Abstract

Sarcomas as a whole comprise less than 1% of all malignancies. The first intimal sarcoma of the pulmonary artery was described in the literature in 1923 with less than 300 cases reported in the English literature since. The current incidence is estimated to be between 0.001% to 0.003%. We present the case of a 70-year-old male who presented with a one-day history of right sided pleuritic chest pain, dyspnoea, bilateral lower limb oedema and tachycardia. There was a clinical suspicion of a pulmonary embolism due to the history of pleuritic chest discomfort, moderate Wells score and electrocardiogram (ECG) changes. A computed tomography pulmonary angiogram (CTPA) performed showed a large thrombus in the right ventricle extending into the pulmonary trunk with features of right heart strain.
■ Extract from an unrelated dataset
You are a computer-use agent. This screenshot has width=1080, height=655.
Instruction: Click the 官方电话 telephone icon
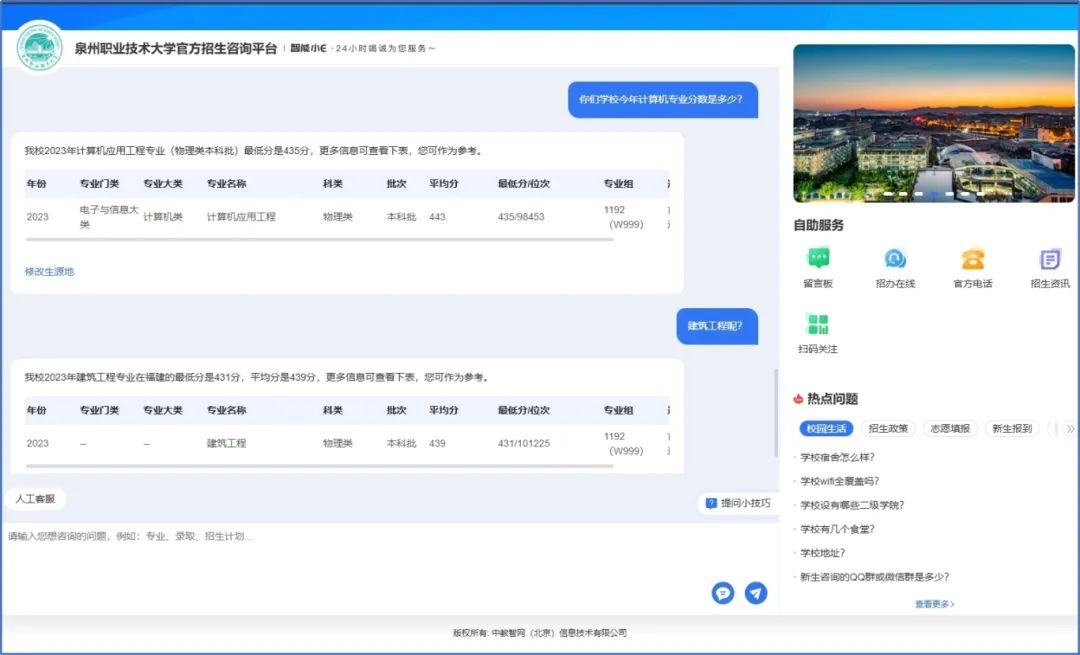(x=972, y=259)
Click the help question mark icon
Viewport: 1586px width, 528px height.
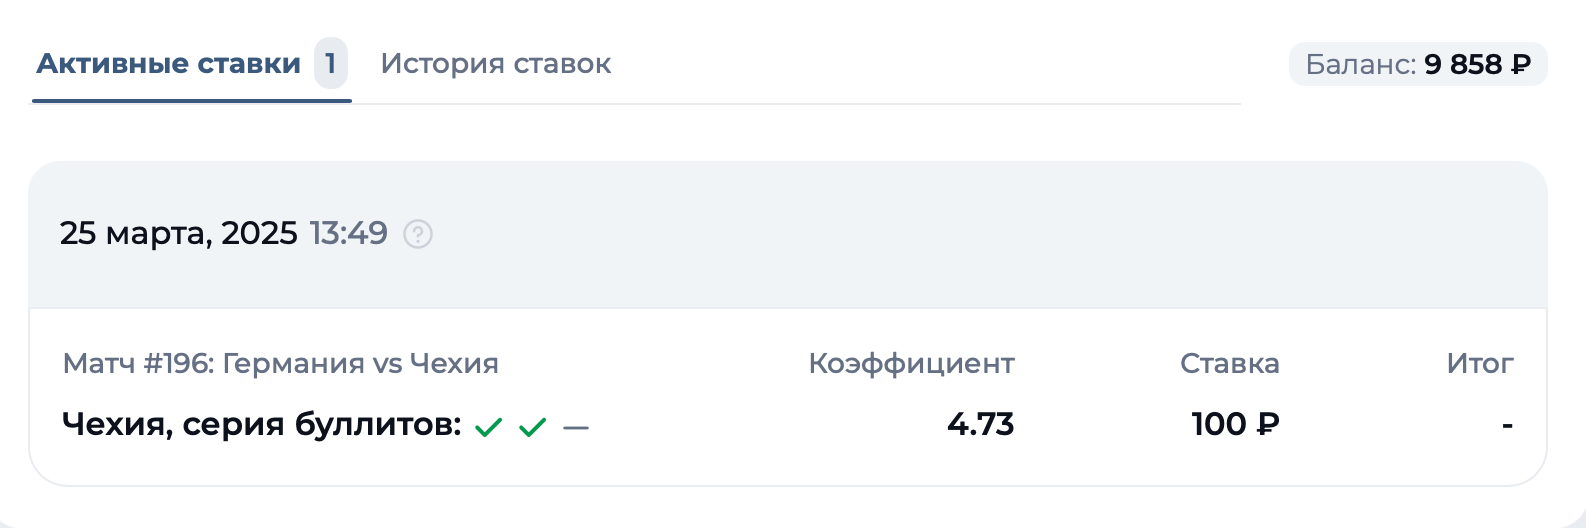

The difficulty in diagnosis of pulmonary artery intimal sarcoma lies within the pathology of the presentation of patients. Pulmonary thrombus versus sarcoma is diagnostically very challenging. Patients frequently present with pulmonary thromboembolism, pulmonary trunk aneurysm and cardiopulmonary arrest. Radiologically filling defects itself on CTPA further leads to misdiagnosis. In this case, the diagnostic challenge was increased for the pathologists given the large amount of fibrin clot and necrotic tissue on histology. Based on a literature review this is the first reported case of a pulmonary artery sarcoma with raised D-dimer due to admixed/overlying fibrin tissue.